Exercise objective => Copy each line below as written, but skip the pictures.

Data for this task =>
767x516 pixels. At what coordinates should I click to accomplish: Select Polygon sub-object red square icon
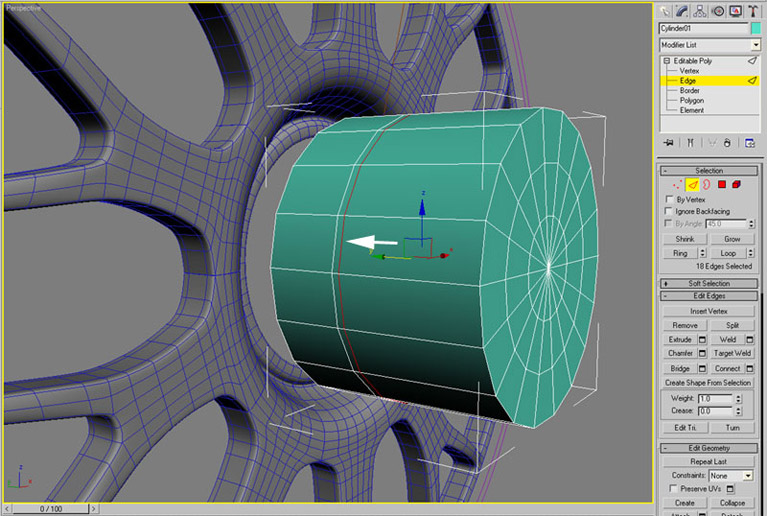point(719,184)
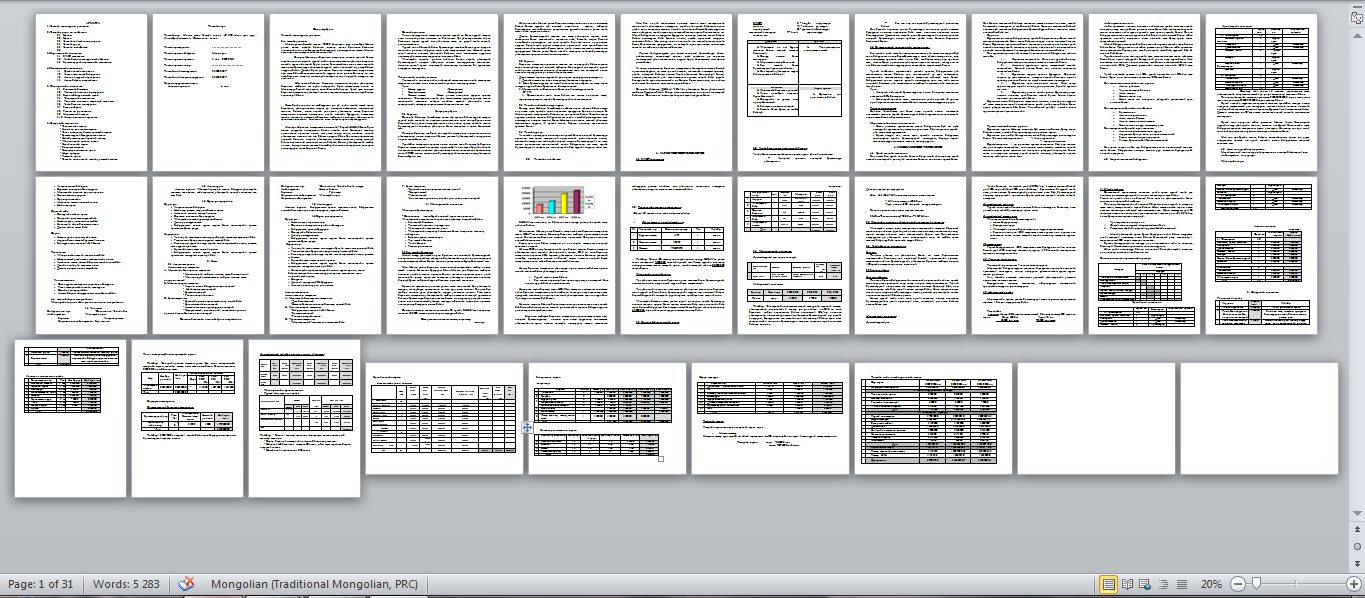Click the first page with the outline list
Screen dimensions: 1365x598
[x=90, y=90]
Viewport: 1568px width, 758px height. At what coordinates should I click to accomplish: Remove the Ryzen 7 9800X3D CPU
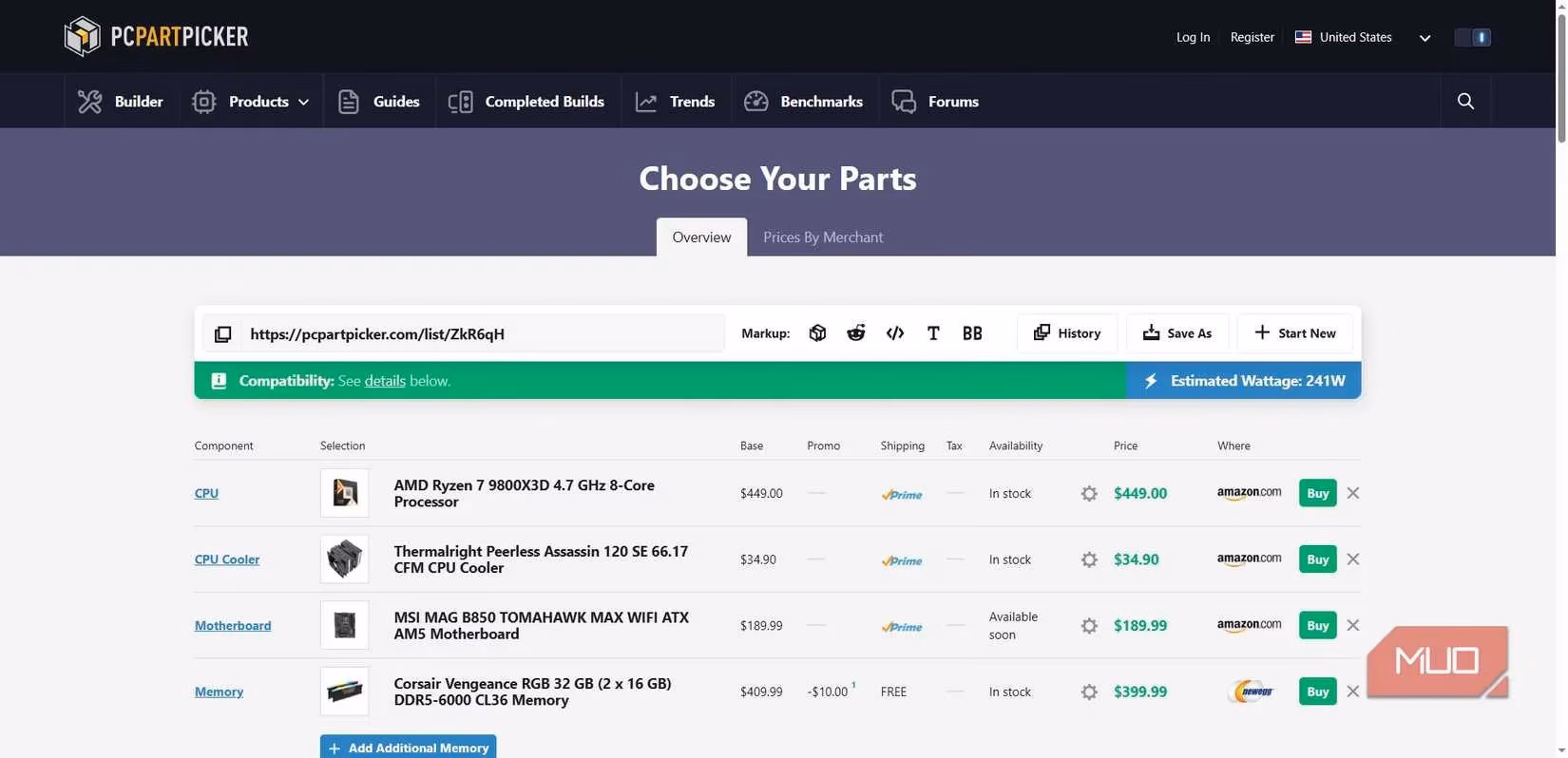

Written solution =>
767x516 pixels. At what coordinates should I click to accomplish: Select Polygon sub-object red square icon
point(719,184)
Click the first page with the outline list
Screen dimensions: 1365x598
[x=90, y=90]
Viewport: 1568px width, 758px height. At what coordinates should I click to accomplish: Remove the Ryzen 7 9800X3D CPU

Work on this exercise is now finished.